Craving is not only limited to cigarettes, but it can be a tremendous physical symptom of alcoholism and drug dependence. For example, a cocaine user is will eventually develop intense craving that would lead to addiction in the end. This is because when you use cocaine; there will be a rapid rise in the cocaine content of the blood that reaches a peak some five to ten minutes after inhalation. A rise in blood pressure, body temperature, heart rate, and respiratory rate then occurs. These physiological events are accompanied by an intense euphoria, followed by a “crash” consisting of severe depression, agitation, and cocaine craving about ten minutes later.
The user may attempt to diminish the cravings by smoking cocaine again. This goes on and on and the sequence is called a “spree” (this term is also applicable to the use of cocaine by other routes of administration), in which the cocaine user develops this habit and cannot just stop abruptly, or else the user will develop unpleasant withdrawal symptoms.
After cocaine addiction becomes firmly established, withdrawal symptoms are so pronounced and craving for the drug is so powerful that few addicts succeed at recovering without experiencing several relapses before they reach their final goal, if they can reach it. Because of its power, scientists have studied cocaine addiction longer than they have studied addiction to other drugs. Drug users develop dozens of cues that work to motivate them to keep taking drugs. Many cocaine users would literally want to obtain money by all means just to purchase the drug.
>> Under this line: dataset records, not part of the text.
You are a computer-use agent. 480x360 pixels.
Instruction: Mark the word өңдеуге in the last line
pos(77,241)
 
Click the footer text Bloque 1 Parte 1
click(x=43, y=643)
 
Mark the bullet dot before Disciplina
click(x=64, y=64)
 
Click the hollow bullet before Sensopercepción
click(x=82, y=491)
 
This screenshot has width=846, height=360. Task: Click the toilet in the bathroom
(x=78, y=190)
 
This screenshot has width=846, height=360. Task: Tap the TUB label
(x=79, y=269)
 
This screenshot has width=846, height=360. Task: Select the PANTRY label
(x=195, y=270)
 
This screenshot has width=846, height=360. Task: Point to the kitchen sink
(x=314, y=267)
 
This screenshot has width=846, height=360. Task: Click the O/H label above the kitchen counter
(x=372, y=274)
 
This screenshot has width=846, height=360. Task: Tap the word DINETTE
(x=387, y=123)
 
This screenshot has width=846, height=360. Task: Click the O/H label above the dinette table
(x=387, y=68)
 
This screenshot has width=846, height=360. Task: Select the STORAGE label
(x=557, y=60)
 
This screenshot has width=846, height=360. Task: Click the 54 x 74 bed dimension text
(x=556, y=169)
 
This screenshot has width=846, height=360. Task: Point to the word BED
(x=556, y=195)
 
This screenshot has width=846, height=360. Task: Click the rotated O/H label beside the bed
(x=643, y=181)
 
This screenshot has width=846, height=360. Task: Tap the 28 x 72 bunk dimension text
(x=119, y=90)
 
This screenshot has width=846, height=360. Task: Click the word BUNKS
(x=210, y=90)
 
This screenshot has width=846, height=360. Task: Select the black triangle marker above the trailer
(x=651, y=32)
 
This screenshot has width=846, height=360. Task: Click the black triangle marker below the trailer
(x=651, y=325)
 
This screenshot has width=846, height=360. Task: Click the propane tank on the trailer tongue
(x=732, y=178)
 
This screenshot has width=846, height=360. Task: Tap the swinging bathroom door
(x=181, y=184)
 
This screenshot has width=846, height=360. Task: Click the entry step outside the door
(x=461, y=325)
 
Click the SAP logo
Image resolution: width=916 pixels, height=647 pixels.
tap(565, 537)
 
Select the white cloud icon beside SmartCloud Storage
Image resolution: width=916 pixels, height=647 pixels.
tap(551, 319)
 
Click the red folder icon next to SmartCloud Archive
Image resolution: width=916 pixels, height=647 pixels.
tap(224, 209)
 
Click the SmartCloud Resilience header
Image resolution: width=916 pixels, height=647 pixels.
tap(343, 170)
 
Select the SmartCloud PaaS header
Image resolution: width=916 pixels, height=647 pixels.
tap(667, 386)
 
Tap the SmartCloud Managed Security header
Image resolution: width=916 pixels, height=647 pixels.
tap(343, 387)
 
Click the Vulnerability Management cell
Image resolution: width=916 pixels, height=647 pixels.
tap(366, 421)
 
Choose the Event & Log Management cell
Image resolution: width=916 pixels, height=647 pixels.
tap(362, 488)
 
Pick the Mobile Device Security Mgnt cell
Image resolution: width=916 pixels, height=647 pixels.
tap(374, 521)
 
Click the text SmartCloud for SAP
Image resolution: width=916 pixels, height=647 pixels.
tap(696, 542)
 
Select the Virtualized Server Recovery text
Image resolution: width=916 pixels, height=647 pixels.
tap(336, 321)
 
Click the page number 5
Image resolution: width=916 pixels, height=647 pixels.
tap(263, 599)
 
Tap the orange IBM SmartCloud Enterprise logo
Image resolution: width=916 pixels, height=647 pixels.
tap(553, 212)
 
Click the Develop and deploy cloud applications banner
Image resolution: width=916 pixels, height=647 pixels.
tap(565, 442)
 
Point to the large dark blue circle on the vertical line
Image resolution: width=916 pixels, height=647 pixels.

Later, they learn to associate a neutral piece of paper money, with the act of snorting cocaine and the feelings the drug evokes. After a while, the sight of a rolled-up bill becomes a cue that provokes a craving for cocaine in these drug users. In fact, because drug addicts constantly need money to buy the drugs to which they are addicted, the sight of any money can provoke craving.
Now, could a drug addict be saved from that crave? With a persistent willingness to change your bad habits and agreeing to undergo an effective drug rehabilitation program, these cravings could diminish eventually, until it goes away permanently by living a clean lifestyle. It is not easy way but it is the only way to be saved not only from crave, but from destroying your life entirely.